Moratória para o investimento social privado

Moratória para o investimento social privado

Com a crise econômica mundial, muitas empresas brasileiras glosaram seus investimentos sociais. Não há –é claro—números “oficiais.”, até porque este é um assunto sobre o qual não se gosta de falar. Mas analistas consultados por esta coluna estimam uma redução média entre 30% e 40% dos recursos aplicados em projetos sociais e ações de institutos e fundações.
Fatos como este costumam repartir opiniões. Por um lado, reforçam a posição crítica dos que não acreditam que empresas investem no desenvolvimento de comunidades por convicção ética ou senso de responsabilidade, mas sim pela conveniência da preservação da imagem, da política de boa vizinhança e das relações institucionais eficazes. Por outro, contam com a tolerância do que crêem na firmeza dos propósitos empresariais, mas compreendem que, em tempos de escassez de crédito e ameaça ao emprego, é melhor cortar o menos possível, em nome da estabilidade, do que encerrar a ação social.

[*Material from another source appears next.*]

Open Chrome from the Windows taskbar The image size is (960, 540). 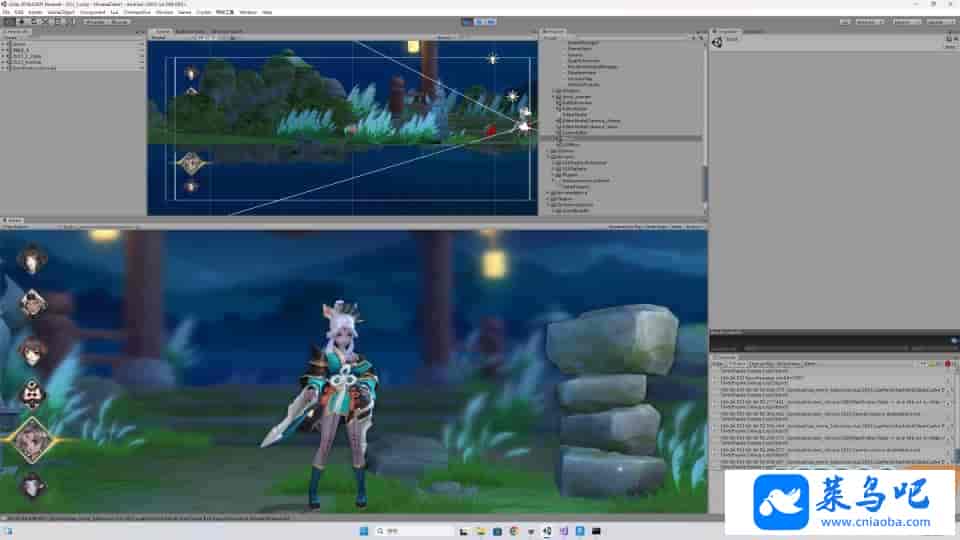(514, 530)
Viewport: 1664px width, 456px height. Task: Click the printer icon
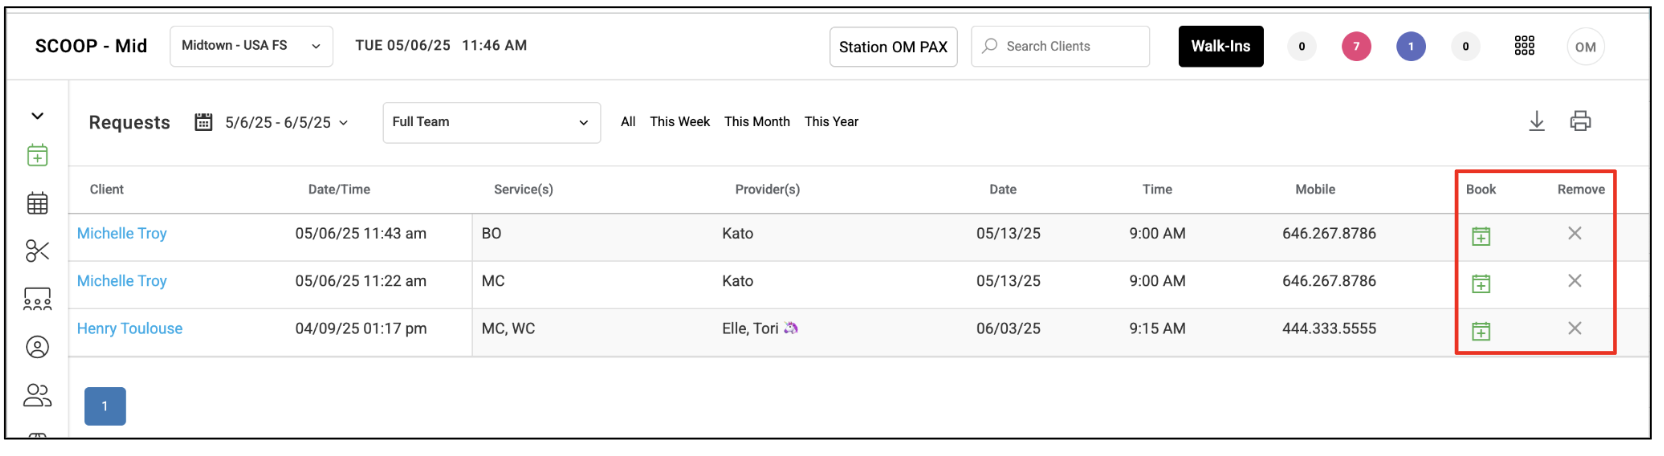1581,122
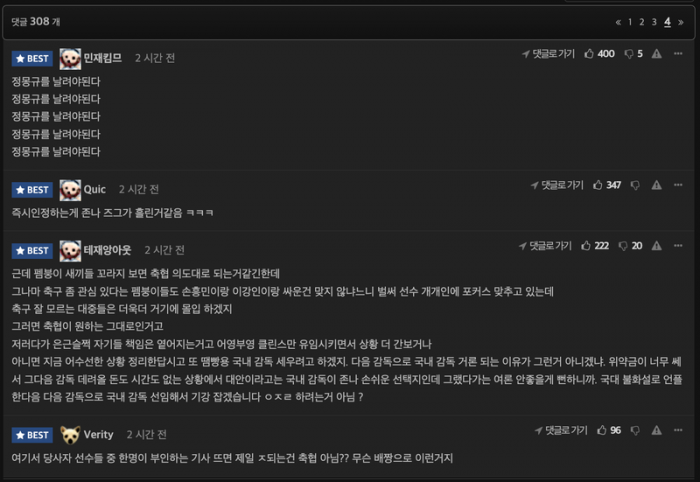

E o que será que pensam os consumidores brasileiros, cada vez mais atentos aos compromissos e práticas sustentáveis de empresas, sobre a redução dos investimentos sociais? A Market Analysis inseriu essa questão em sua pesquisa anual denominada Monitor de Responsabilidade Social Corporativa 2009, um dos mais importantes painéis brasileiros do tema, cujos resultados foram publicados recentemente, com exclusividade, na revista Ideia Socioambiental.
Ante à pergunta se é aceitável que uma corporação reduza o apoio prestado às comunidades em situação de crise financeira, os consumidores brasileiros ficam divididos. Seis em cada dez (60,7%) mostram-se tolerantes e acham que sim, mas destes apenas 21,7% são enfáticos na posição (concordam totalmente com a afirmação). Os contrários a qualquer tipo de corte ou sem opinião formada sobre o assunto correspondem a quatro entre dez consumidores (39,3%).
Para o cientista político Fabián Echegaray, diretor da Market Analysis e um estudioso do tema, a análise contextualizada desses dados, com o reforço do que vem sendo capturado na série histórica do painel, endereça uma mensagem relevante aos presidentes de empresas que já cortaram ou estão prestes a cortar investimentos sociais: o consumidor considera legítimo um “ajuste fino” pontual nos empreendimentos socioambientais, mas não a sua extinção.
Segundo o estudo, o grupo mais numeroso de consumidores favoráveis à redução (39%) adota uma postura de tolerância parcial e condicionada ao cenário difícil, o que significa, na prática, uma adesão sob certas condições críticas. Na opinião de Echegaray, o consumidor brasileiro está disposto a aceitar uma “moratória parcial em termos de intensidade das ações até 2008, mas de caráter temporário, na expectativa de que a crise também se reverta no curto prazo”.
Reforça essa conclusão um outro dado da pesquisa que relaciona a aceitação da tal moratória com a percepção do timming da recuperação econômica. Entre os que acham que a crise vai acabar no curto prazo (seis meses)  há 35%  mais chances de aceitar a diminuição dos orçamentos destinados a projetos sociais do que os que projetam o fim da recessão para um horizonte de dois ou três anos. De acordo com Echegaray, o brasileiro demonstra enorme indulgência quanto ao discurso econômico como eixo organizador das decisões coletivas. Nesse sentido, sua posição condescendente a favor do corte momentâneo dos investimentos sociais afina-se, de algum modo, com a retórica de alguns governos e líderes empresariais de que, em nome da urgência de reaquecer as economias, os esforços sustentáveis podem ficar para depois.
Vale ressaltar que o os consumidores favoráveis à moratória parcial admitem a supressão de ações isoladas, como, por exemplo doações ou projetos externos, mas não atividades relacionadas à gestão de risco socioambiental, ética e governança corporativa, bom tratamento aos funcionários e organização de uma cadeia produtiva sustentável. O consumidor ético está atento e ainda mais crítico.  Ainda é uma minoria os que costumam usar como critério em suas compras a performance sustentável das empresas. Mas entre eles, 43% não toleram nem mesmo a moratória parcial.
Um alerta para as empresas que podem enxergar na crise o pretexto para adiar demais seus investimentos socioambientais: esse expediente aumenta o risco de se desligarem dos consumidores mais éticos (exatamente os que serão maioria no futuro), de desperdiçarem qualquer vantagem competitiva futura baseada em bom desempenho socioambiental registrado até aqui e, o que é pior, serem vistas como cínicas e oportunistas. Quem arrisca?